David Ralph

Personal information
- Born: 17 August 1972 (age 53) Glasgow, Scotland

Sport
- Sport: Field hockey
- Position: Forward

Senior career
- Years: Team / Caps / Goals
- 1994–: Kelburne / - / -
- –: Loughborough Students / - / -

National team
- Years: Team / Caps / Goals
- –: Scotland /  / -

= David Ralph =

Scottish field hockey player and coach

David Ralph (born 17 August 1972) is a former international hockey player who played as a forward for Scotland.

== Biography ==
Ralph earned his first Scotland cap in 1994.

Ralph played club hockey for Kelburne in the Scottish leagues and Loughborough Students' Hockey Club in the Men's England Hockey League.

Ralph was part of the Scotland Commonwealth Games team at the 2006 Commonwealth Games in Melbourne.

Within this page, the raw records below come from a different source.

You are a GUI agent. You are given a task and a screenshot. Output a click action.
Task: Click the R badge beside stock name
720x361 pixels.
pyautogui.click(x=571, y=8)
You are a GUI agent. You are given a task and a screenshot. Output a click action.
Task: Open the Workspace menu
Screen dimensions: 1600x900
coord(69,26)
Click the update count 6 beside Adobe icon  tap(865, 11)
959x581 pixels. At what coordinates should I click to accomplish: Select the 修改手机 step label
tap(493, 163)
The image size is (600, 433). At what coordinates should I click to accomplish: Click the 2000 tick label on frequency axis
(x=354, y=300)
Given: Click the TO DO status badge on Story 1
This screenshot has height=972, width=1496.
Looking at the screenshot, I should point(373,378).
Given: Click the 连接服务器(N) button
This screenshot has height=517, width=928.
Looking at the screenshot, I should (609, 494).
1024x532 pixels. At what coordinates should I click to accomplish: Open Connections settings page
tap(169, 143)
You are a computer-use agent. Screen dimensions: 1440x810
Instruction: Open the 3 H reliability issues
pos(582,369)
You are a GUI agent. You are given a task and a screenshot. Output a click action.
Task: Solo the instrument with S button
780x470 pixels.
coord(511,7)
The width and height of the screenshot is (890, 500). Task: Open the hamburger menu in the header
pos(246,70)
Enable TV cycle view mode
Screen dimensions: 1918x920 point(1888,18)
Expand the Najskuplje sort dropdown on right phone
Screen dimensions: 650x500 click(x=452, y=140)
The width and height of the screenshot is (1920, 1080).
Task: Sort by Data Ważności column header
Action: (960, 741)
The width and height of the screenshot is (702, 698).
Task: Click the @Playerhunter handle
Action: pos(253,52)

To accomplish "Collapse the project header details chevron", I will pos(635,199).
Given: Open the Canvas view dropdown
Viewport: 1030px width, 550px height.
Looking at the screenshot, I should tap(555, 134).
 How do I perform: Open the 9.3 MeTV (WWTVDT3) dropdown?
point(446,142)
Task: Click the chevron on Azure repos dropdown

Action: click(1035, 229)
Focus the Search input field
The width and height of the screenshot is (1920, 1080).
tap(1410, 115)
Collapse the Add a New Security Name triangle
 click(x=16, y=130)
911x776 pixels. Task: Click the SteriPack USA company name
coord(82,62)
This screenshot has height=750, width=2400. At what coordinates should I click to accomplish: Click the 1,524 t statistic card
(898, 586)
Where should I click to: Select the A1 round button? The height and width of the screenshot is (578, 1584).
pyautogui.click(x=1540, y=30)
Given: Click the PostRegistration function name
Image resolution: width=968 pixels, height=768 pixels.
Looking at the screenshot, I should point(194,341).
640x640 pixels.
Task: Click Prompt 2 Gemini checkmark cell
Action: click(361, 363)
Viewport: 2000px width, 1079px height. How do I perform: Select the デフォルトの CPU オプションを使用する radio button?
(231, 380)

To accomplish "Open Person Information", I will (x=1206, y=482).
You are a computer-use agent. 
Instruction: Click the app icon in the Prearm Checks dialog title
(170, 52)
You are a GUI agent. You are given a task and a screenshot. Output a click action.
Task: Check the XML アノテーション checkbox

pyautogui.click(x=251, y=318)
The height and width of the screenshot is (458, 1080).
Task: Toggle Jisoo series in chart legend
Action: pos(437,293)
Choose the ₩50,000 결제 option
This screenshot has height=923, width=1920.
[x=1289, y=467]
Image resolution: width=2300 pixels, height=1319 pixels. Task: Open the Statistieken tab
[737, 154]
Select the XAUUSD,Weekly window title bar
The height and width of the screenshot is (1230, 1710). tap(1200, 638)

Ralph, an experienced international hockey coach was appointed Head Coach for the England and Great Britain women's hockey teams in September 2021.
He has previously been Assistant Head Coach for the England women's national field hockey team and Great Britain women's national field hockey team and the England men's national field hockey team and Great Britain men's national field hockey team.

His first coaching position was held at Brentwood Hockey Club, Essex before moving onto become head coach for Loughborough Students.

In 2013, he left Loughborough at the same time as fellow coach Jon Bleby as the pair took appointments with England Hockey as an assistant coaches. They were replaced by Jerome Goudie.